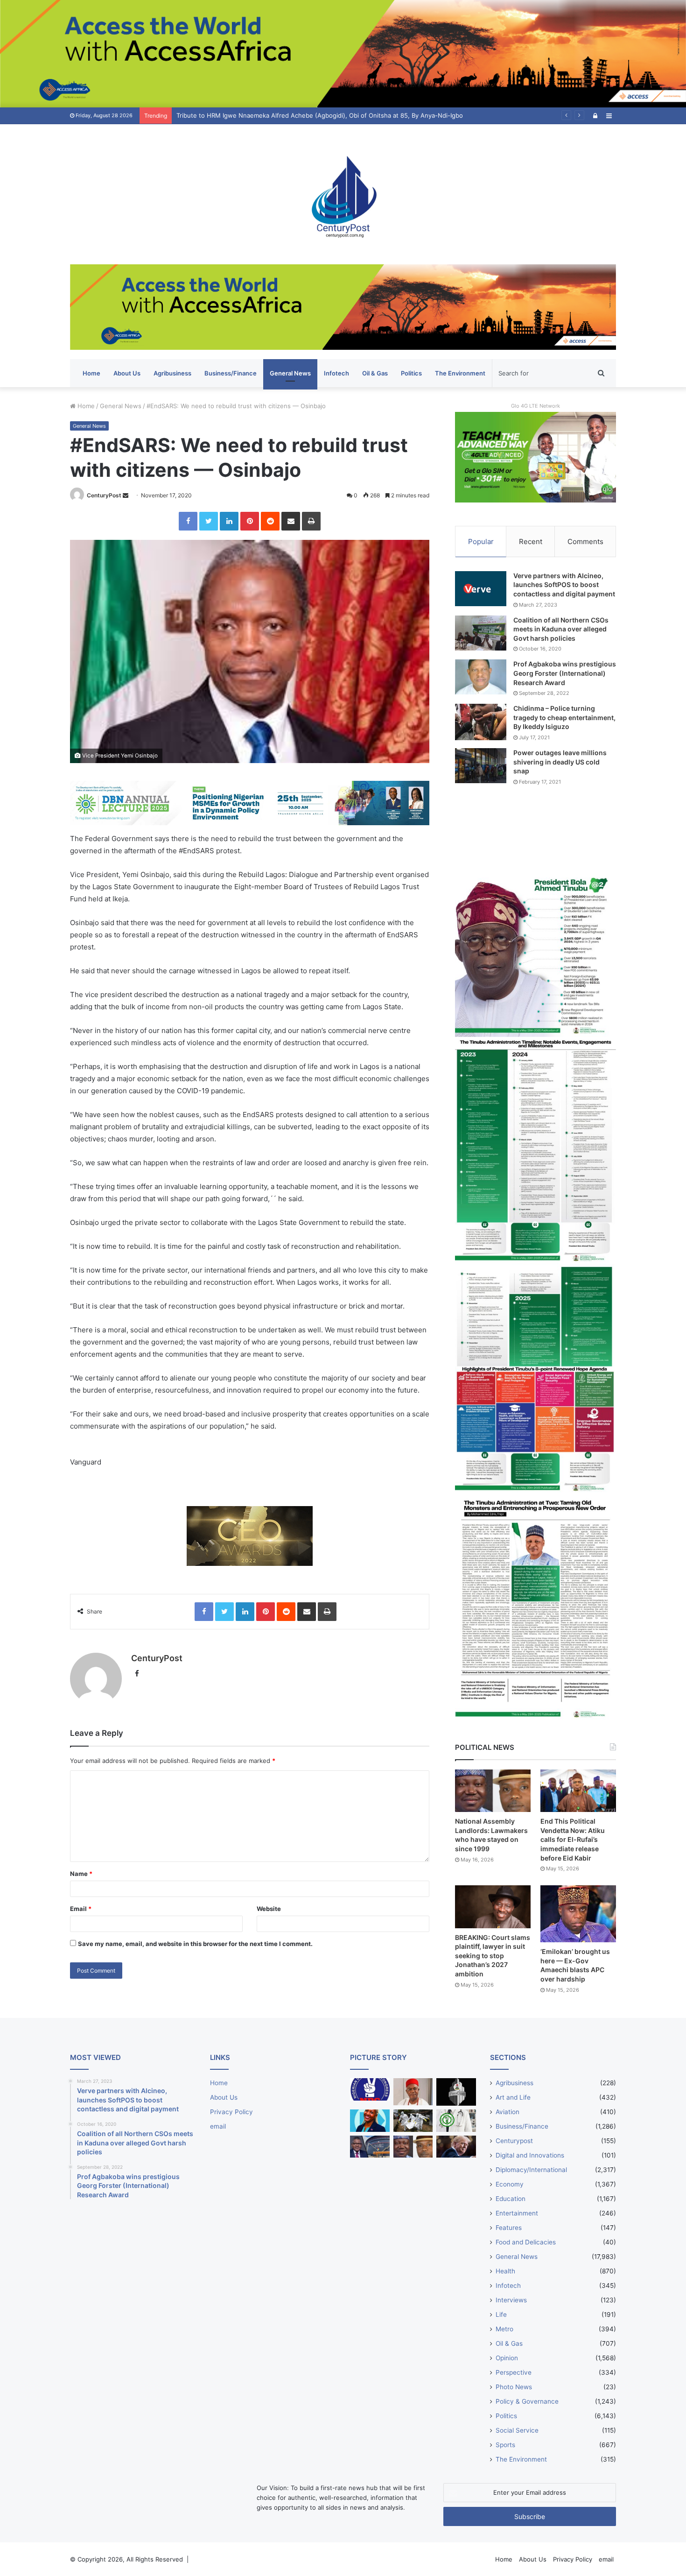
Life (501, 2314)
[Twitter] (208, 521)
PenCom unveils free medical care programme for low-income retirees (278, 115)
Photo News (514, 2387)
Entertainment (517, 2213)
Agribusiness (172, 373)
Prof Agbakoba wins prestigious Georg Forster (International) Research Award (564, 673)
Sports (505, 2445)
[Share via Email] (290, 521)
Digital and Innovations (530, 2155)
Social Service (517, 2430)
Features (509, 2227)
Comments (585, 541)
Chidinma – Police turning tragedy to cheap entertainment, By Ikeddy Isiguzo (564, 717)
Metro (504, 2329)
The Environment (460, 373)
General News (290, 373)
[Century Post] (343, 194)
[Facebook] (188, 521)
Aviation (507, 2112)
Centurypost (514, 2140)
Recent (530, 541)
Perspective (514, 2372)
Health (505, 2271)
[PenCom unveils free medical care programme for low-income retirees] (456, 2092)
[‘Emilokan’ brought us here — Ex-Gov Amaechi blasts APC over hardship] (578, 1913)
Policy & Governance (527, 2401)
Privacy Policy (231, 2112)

+---+

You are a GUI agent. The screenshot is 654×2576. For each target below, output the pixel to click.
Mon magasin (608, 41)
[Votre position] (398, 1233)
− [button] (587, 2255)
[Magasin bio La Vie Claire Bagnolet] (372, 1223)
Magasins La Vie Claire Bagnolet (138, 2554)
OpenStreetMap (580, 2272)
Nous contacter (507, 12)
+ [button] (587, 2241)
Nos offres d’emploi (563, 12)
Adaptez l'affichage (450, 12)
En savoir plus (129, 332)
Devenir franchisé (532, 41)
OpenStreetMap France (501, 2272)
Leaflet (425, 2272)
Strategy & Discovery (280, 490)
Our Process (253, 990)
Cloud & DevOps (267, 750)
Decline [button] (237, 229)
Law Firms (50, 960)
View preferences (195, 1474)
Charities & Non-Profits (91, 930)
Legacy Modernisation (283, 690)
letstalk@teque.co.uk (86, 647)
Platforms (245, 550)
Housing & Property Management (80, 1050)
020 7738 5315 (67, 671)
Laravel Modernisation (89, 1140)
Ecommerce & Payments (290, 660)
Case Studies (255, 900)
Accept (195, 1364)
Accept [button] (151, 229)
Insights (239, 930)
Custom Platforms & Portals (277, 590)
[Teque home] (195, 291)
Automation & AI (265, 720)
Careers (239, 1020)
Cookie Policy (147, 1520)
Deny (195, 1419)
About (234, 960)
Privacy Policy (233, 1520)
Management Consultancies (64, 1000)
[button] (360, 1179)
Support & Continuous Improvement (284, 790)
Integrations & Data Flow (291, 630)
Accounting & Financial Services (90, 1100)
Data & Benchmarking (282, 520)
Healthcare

+---+

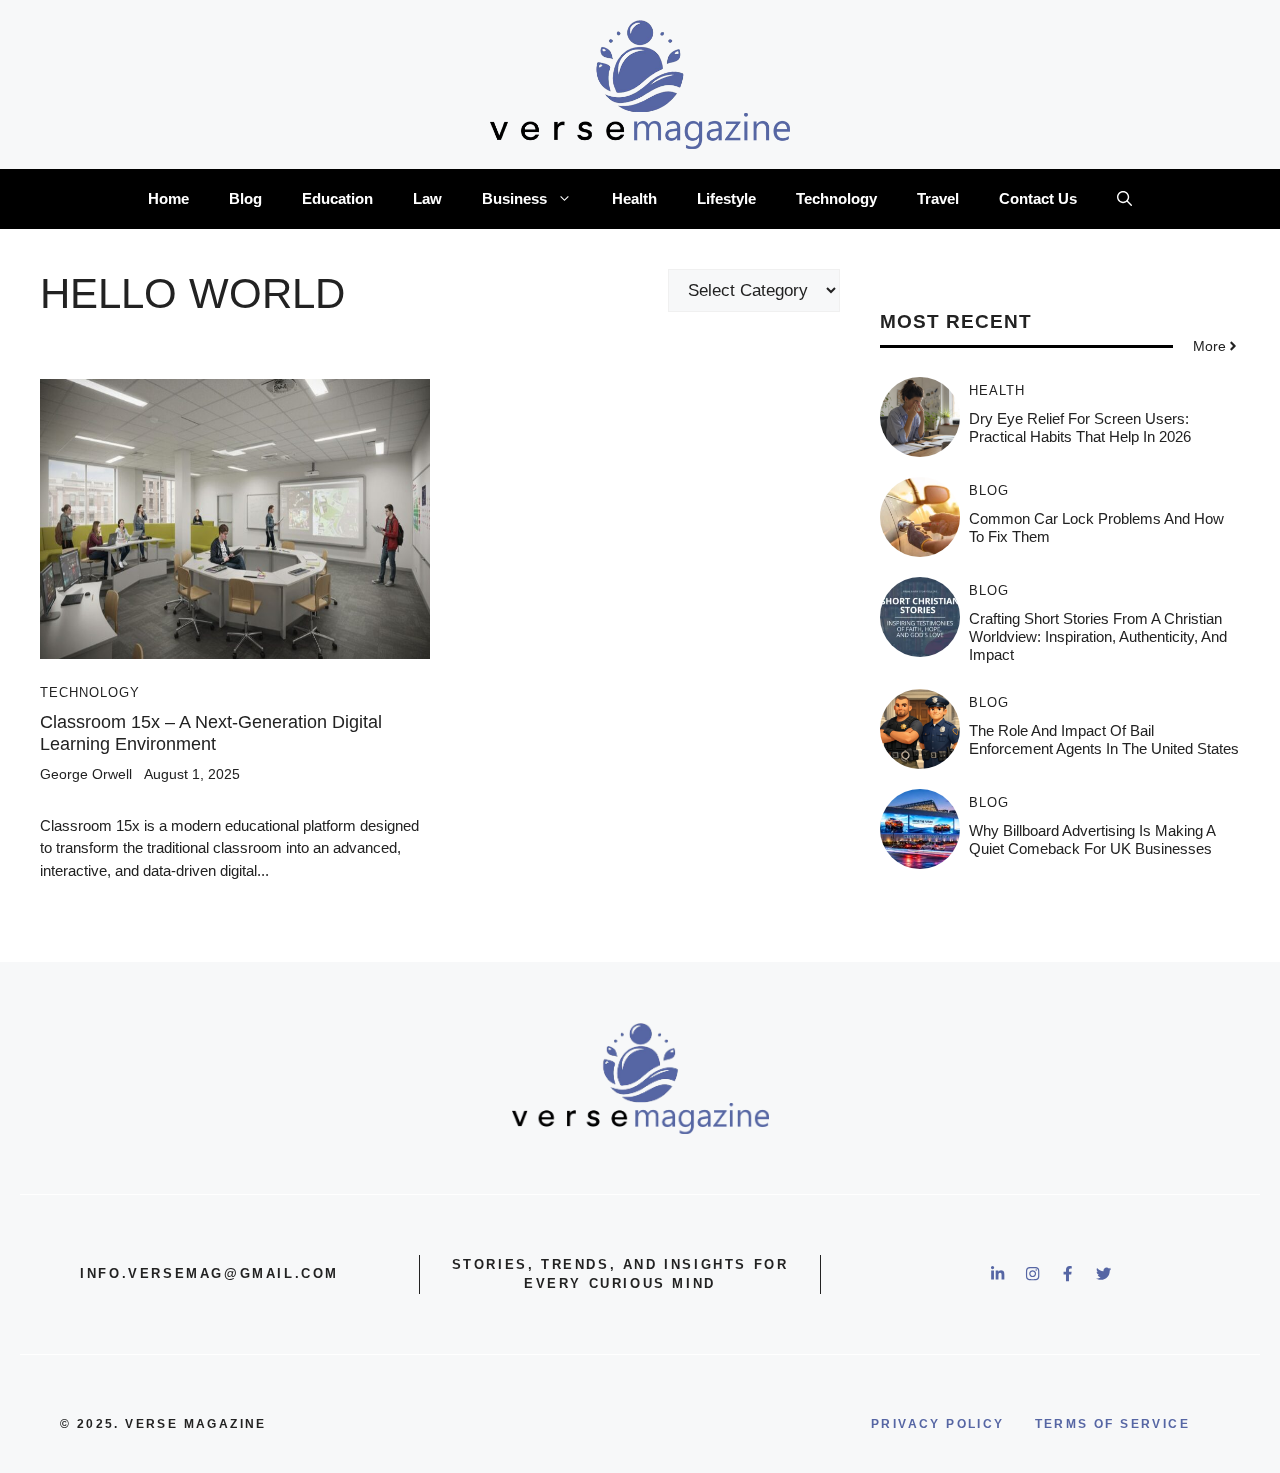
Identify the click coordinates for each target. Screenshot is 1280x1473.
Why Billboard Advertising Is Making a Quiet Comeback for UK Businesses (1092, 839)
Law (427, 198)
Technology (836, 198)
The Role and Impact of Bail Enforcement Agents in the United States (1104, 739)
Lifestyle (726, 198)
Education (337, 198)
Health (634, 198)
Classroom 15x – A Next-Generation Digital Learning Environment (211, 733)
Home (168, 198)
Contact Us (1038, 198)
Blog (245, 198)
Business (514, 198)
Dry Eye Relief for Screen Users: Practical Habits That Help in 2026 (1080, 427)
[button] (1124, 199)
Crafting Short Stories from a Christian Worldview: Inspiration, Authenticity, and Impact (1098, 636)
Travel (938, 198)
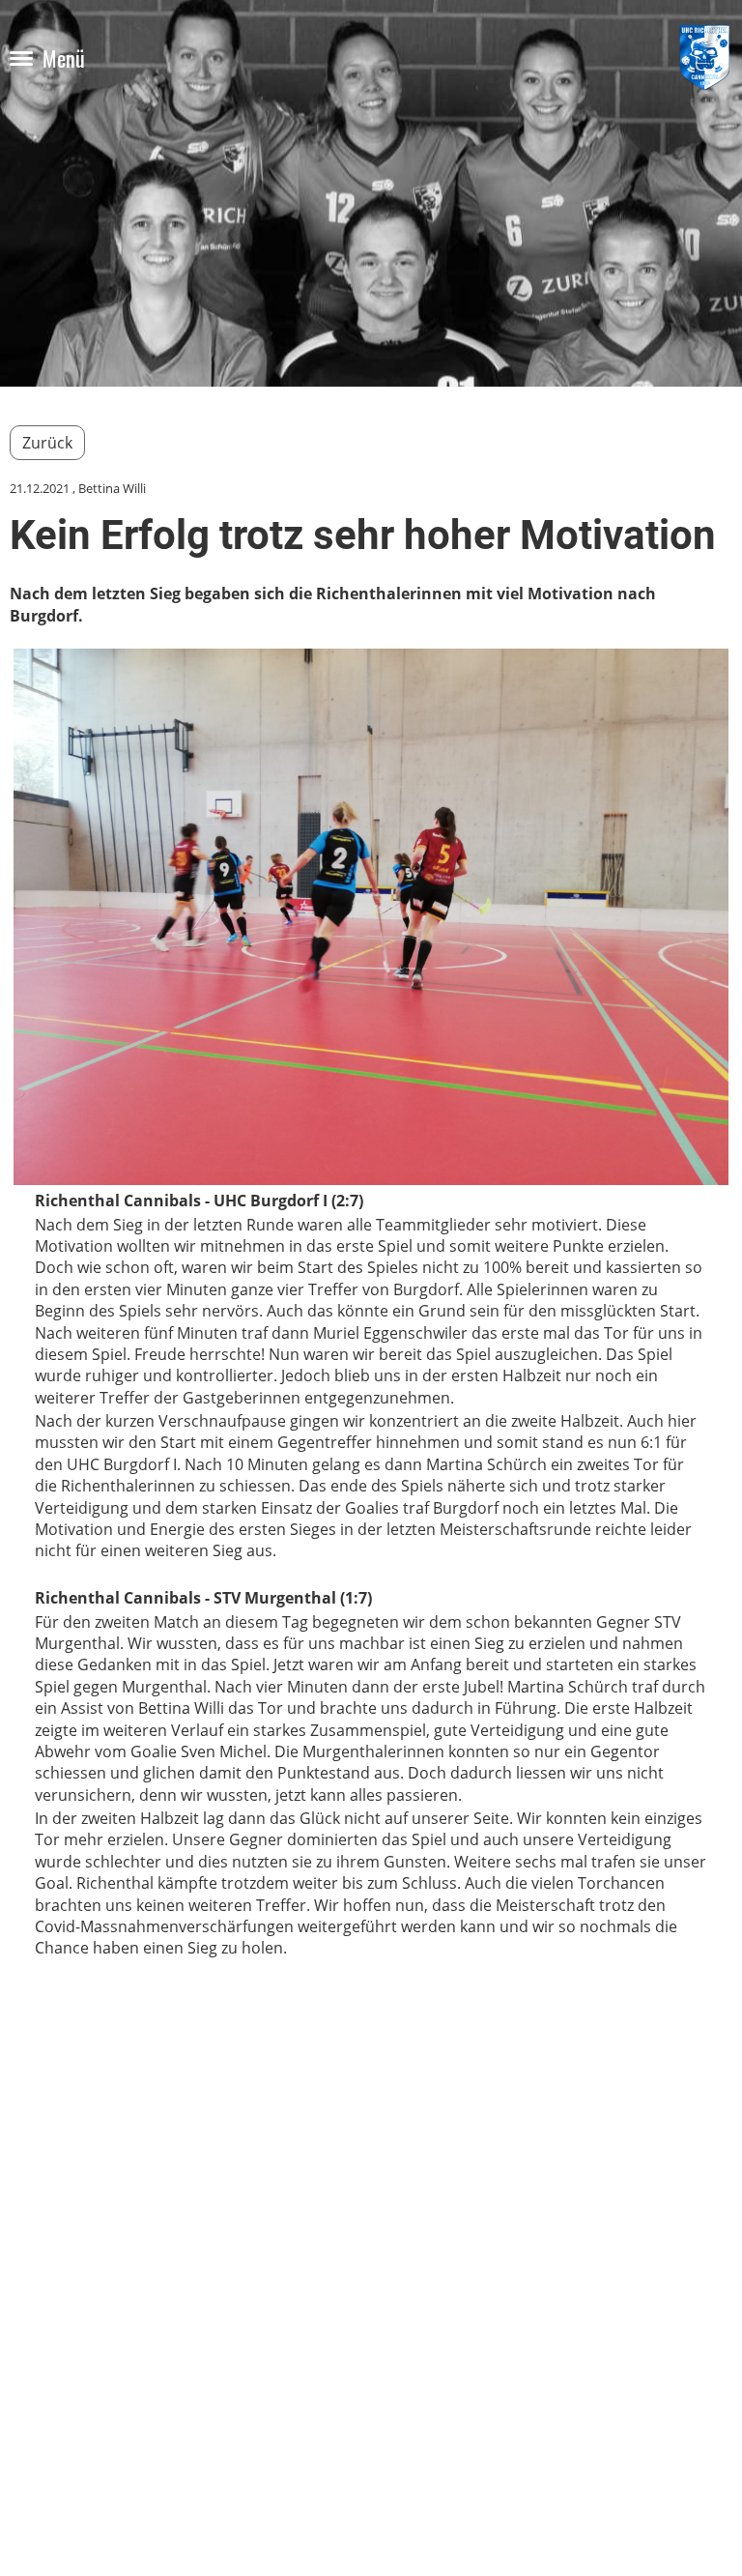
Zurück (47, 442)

+---+

WHAT THE EXERCISE ASKS >> Reproduce exactly the lines of the records above from the one with "Life (501, 2314)" to the one with "General News (290, 373)", both included, and leave out everything else.

SOLUTION FOR THIS TASK >>
Life (501, 2314)
[Twitter] (208, 521)
PenCom unveils free medical care programme for low-income retirees (278, 115)
Photo News (514, 2387)
Entertainment (517, 2213)
Agribusiness (172, 373)
Prof Agbakoba wins prestigious Georg Forster (International) Research Award (564, 673)
Sports (505, 2445)
[Share via Email] (290, 521)
Digital and Innovations (530, 2155)
Social Service (517, 2430)
Features (509, 2227)
Comments (585, 541)
Chidinma – Police turning tragedy to cheap entertainment, By Ikeddy Isiguzo (564, 717)
Metro (504, 2329)
The Environment (460, 373)
General News (290, 373)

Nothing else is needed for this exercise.